Nous avons également lu sur les conditions de vie des Amérindiens aux États-Unis, en particulier dans la réserve indienne de Pine Ridge, encore aujourd’hui. Nous étions donc inquiets de lire qu’il y avait un nombre très élevé de pauvreté, d’alcoolisme et de suicide chez les adolescents. À ce jour, le gouvernement fait preuve de discrimination et il n’en fait pas assez. Pourriez-vous nous en dire un peu plus à ce sujet et sur l’état des choses dans la réserve?

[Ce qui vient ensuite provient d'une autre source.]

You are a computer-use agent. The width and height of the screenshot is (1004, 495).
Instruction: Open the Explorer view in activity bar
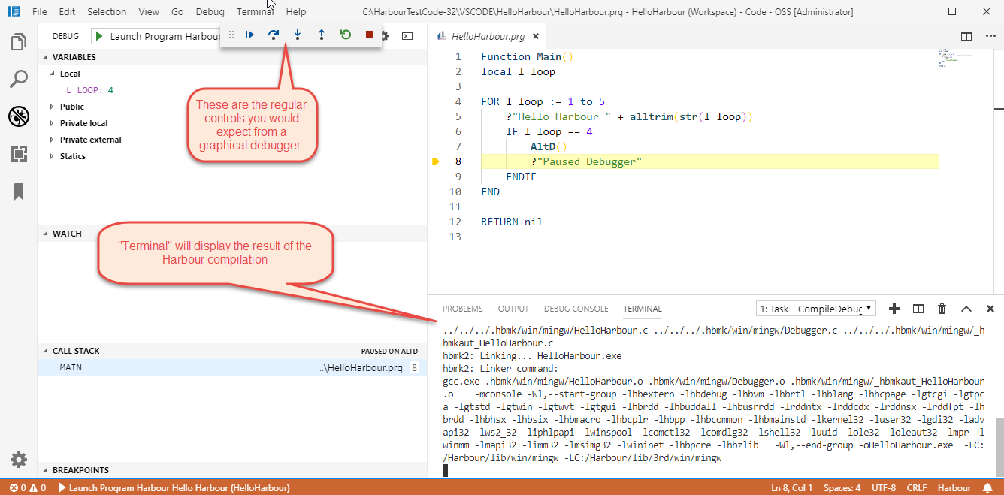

On parle de génocide, de colonisation, à ce jour. Vivre dans les réserves, c’est comme être en guerre, comme dans un camp de prisonniers.
Les réserves ne sont pas autonomes et le gouvernement ne nous apporte pas de la bonne nourriture : personne ici dans ce pays ne mangerait la nourriture qu’ils nous donnent. Et pas seulement ça, mais les drogues qu’ils ont apportées, ça détruit toute la communauté.

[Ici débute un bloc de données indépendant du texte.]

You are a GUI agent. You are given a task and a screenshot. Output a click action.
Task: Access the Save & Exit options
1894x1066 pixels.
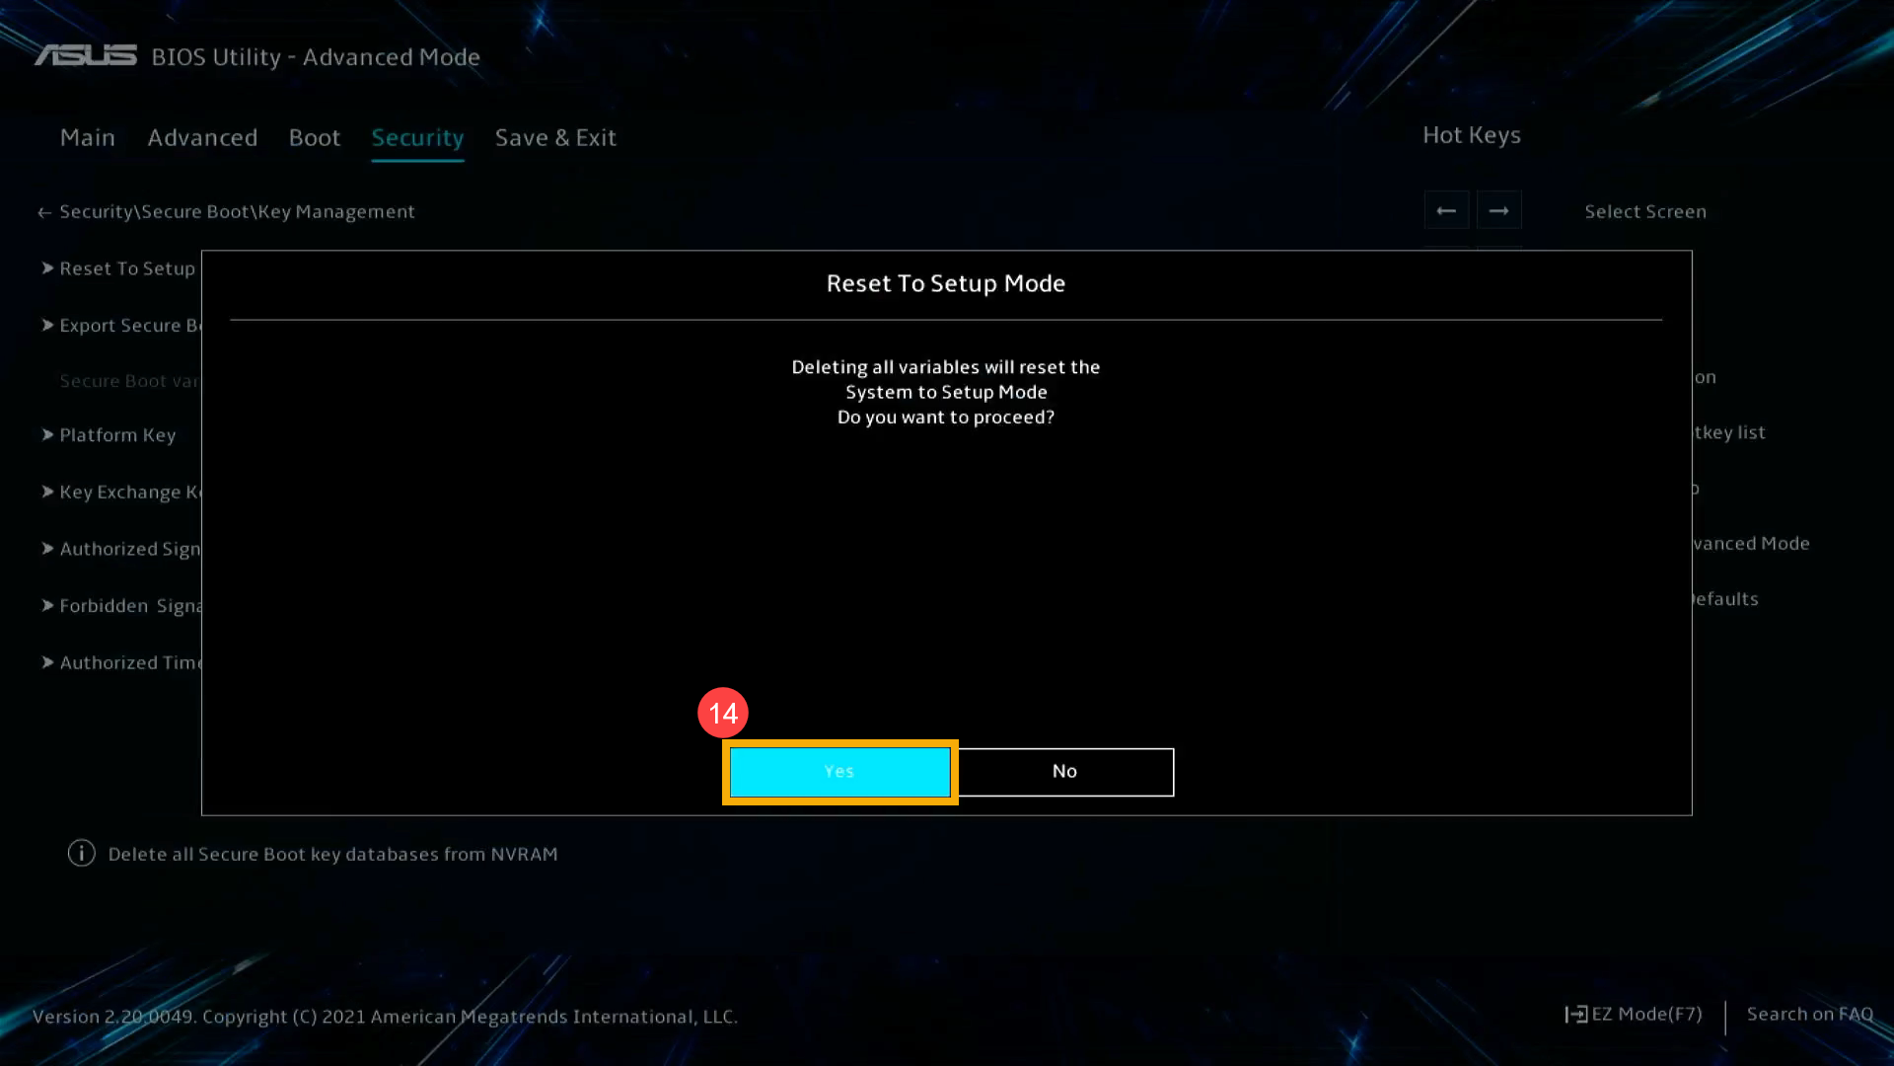pos(555,136)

L’église est tout aussi toxique. Vous avez donc tous ces éléments avec lesquels plusieurs générations ont grandi. Par exemple, l’obligation d’envoyer les enfants dans des internats, par contre les grands-parents ne peuvent pas parler la langue ni pratiquer leurs coutumes, ce sont des abus. Nous avons entendu ce qui s’est passé au Canada et nous avons aussi des internats aux États-Unis. Lona est une survivante du pensionnat. Ils ont brisé sa famille. Donc, quand vous décomposez la famille, je veux dire, vous avez toute une génération qui n’a jamais pris soin de ses enfants parce qu’ils étaient en internat. C’est donc une véritable attaque visant l’effondrement du peuple, de la famille, des tribus. Et le résultat se voit dans les conditions actuelles des réserves indigènes.

Les familles ont donc été obligées d’envoyer leurs enfants dans ces internats.
C’est vrai, ils ont été ramassés de force à cinq ans et renvoyés à 18 ou 24 ans.
Les fonctionnaires de l’État venaient et emmenaient les enfants. Leonard lui-même a été emmené dans l’une de ces institutions. Il a été élevé par son grand-père et sa grand-mère, et lorsque son grand-père est décédé, sa grand-mère avait du mal à le nourrir, lui et ses frères et sœurs. Elle a donc appelé à l’aide et des fonctionnaires ont commencé à arriver dans des voitures du gouvernement. À neuf ans, Leonard savait ce qu’était une voiture du gouvernement, et quand ces voitures arrivaient sur la propriété, les enfants couraient parce qu’ils savaient qu’ils allaient être pris. Et un jour, ils n’ont pas entendu la voiture venir et ils les ont emmenés.